**PASSAGE PROVIDED:**
Aim: Polymyalgia rheumatica (PMR) is a disease presenting with pain and stiffness, mainly in shoulders, hip joints and neck. Laboratory markers of inflammation may bolster diagnosis. PMR afflicts patients over 50 years old, predominantly women, and may also accompany giant cell arteritis.
Patients and methods: 67 patients, who fullfiled Healey´s criteria for PMR in the period between 2004 and 2013 and had positive FDG PET (PET/CT) findings were retrospectively evaluated. FDG uptake was assessed in large arteries, proximal joints (shoulders, hips and sternoclavicular joints), in extraarticular synovial structures (interspinous, ischiogluteal and praepubic bursae).

**TASK REQUIREMENTS:** Reproduce the polymyalgia rheumatica abstract word for word, starting at "Aim: Polymyalgia rheumatica" and ending at "giant cell arteritis.". Draw solely on the polymyalgia rheumatica abstract.

Saved entries
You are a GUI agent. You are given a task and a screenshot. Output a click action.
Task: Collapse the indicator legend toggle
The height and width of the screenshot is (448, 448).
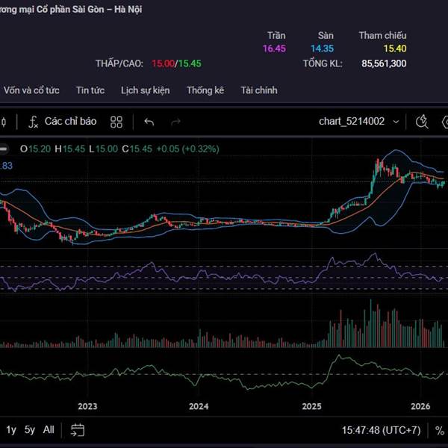coord(3,149)
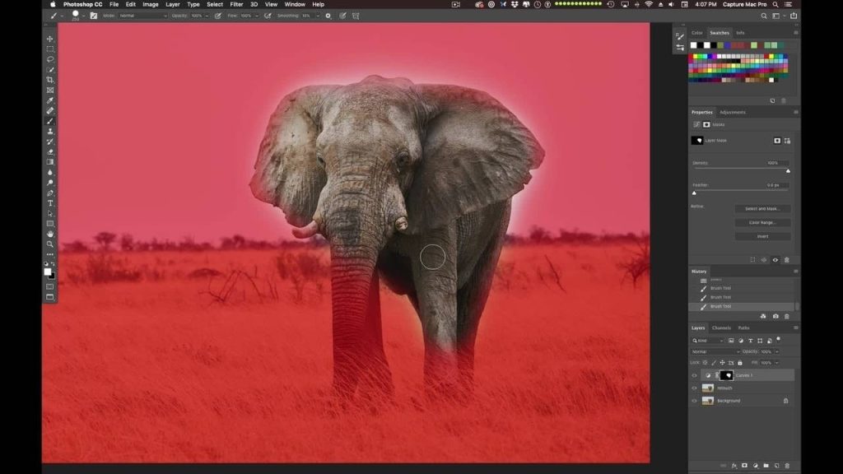Screen dimensions: 843x474
Task: Open the Filter menu
Action: click(236, 4)
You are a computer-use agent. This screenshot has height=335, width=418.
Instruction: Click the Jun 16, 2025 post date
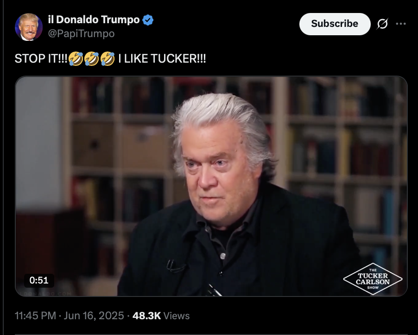click(x=94, y=316)
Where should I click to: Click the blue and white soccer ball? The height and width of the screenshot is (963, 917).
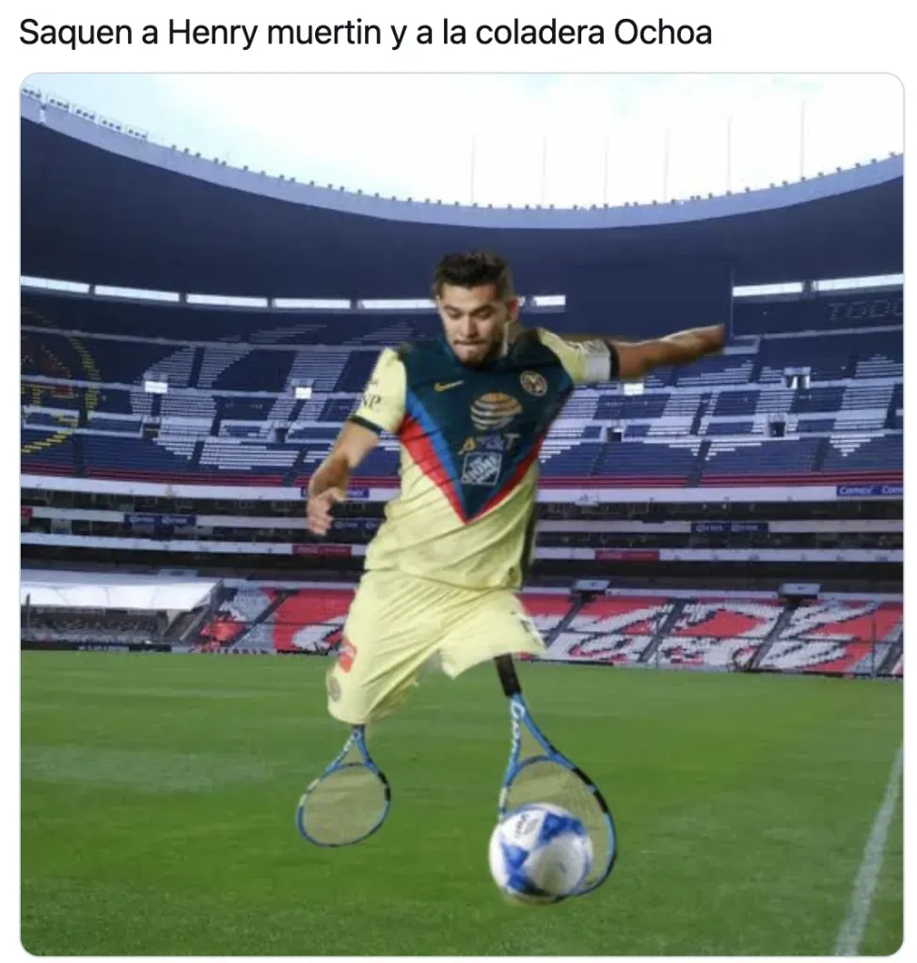click(541, 854)
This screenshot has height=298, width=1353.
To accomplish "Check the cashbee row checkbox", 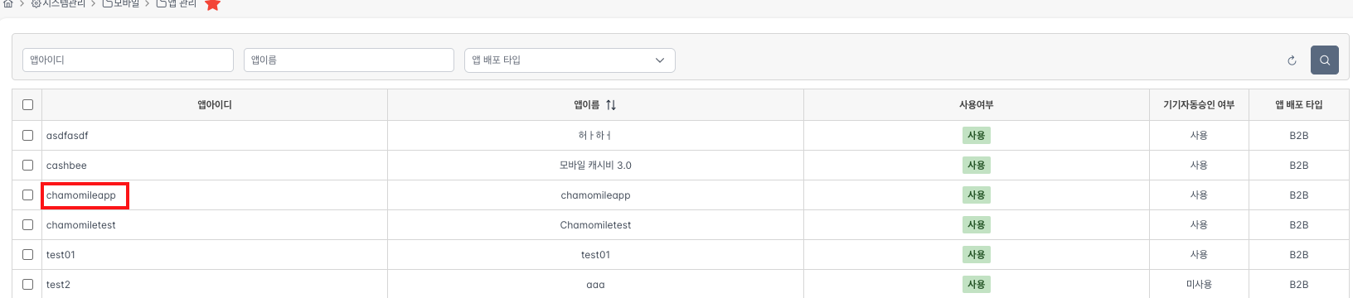I will point(27,165).
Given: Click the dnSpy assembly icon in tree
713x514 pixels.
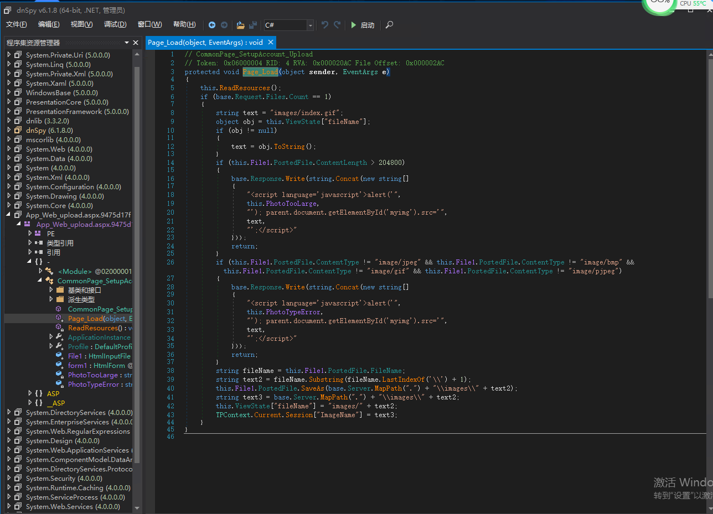Looking at the screenshot, I should coord(18,131).
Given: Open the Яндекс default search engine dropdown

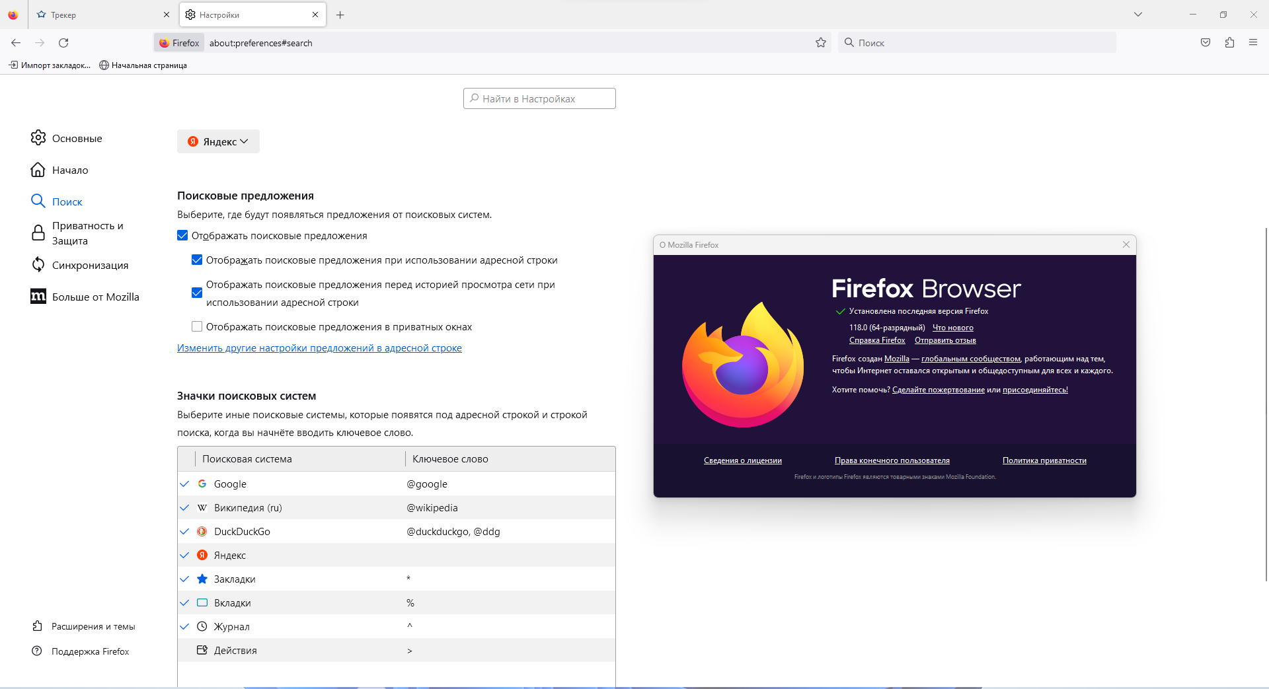Looking at the screenshot, I should tap(218, 141).
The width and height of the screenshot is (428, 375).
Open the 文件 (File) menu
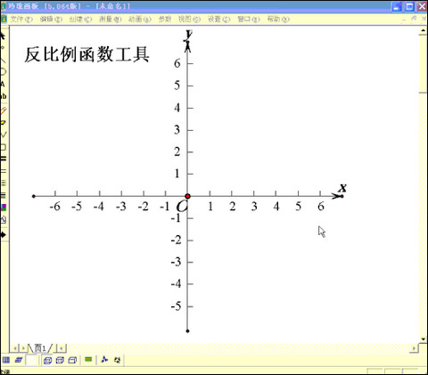[x=21, y=20]
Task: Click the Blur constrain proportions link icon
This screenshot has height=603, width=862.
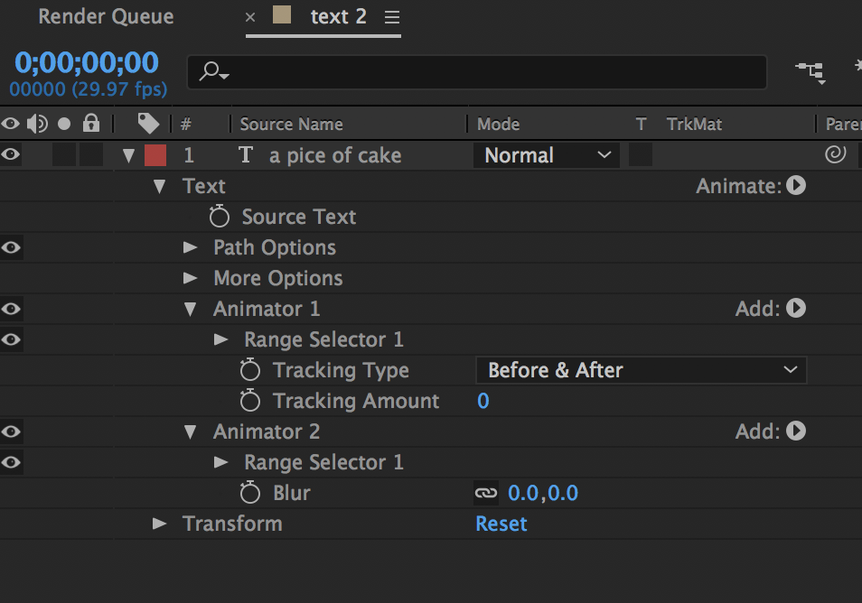Action: [486, 493]
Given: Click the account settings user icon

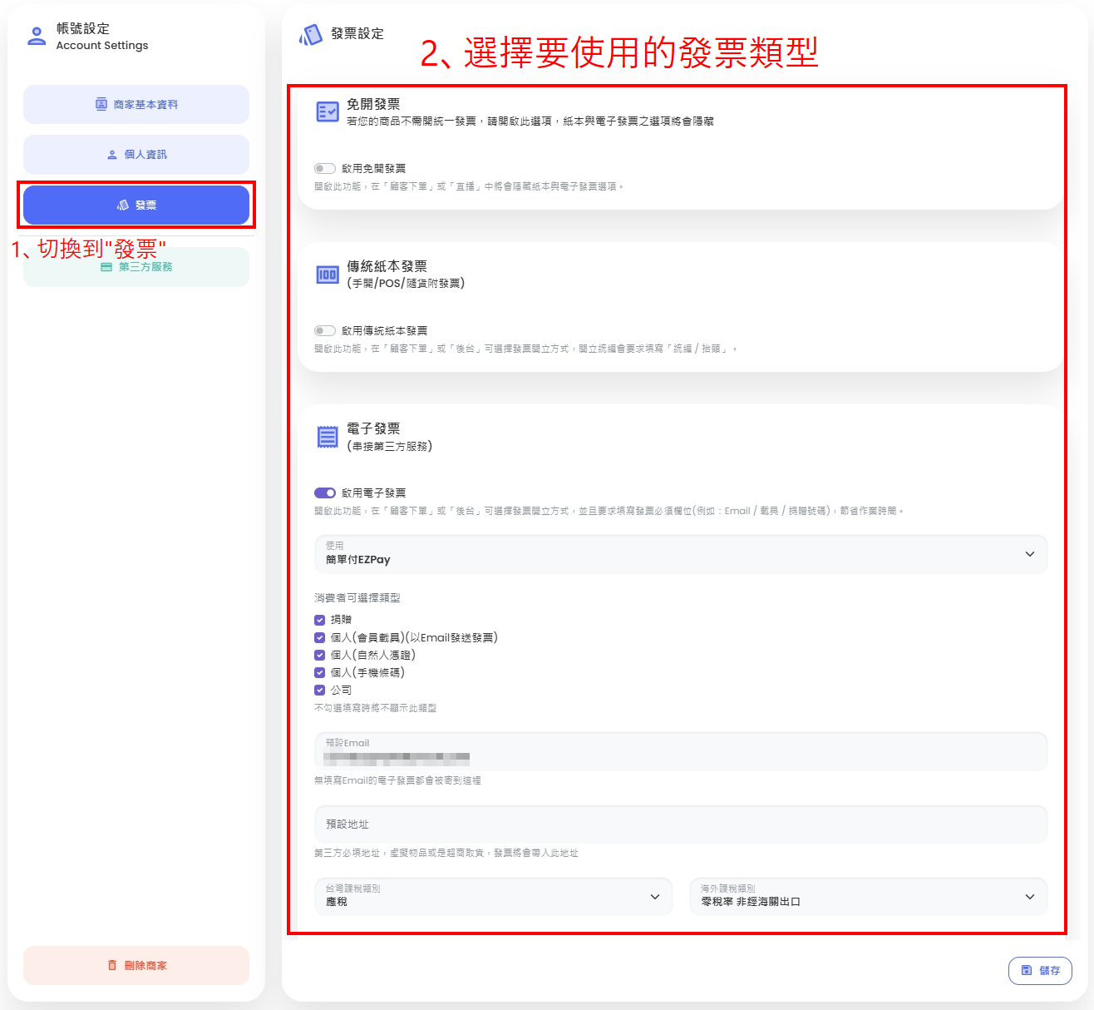Looking at the screenshot, I should click(x=37, y=36).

**OUTPUT FOR THIS EXERCISE:**
Aim: Polymyalgia rheumatica (PMR) is a disease presenting with pain and stiffness, mainly in shoulders, hip joints and neck. Laboratory markers of inflammation may bolster diagnosis. PMR afflicts patients over 50 years old, predominantly women, and may also accompany giant cell arteritis.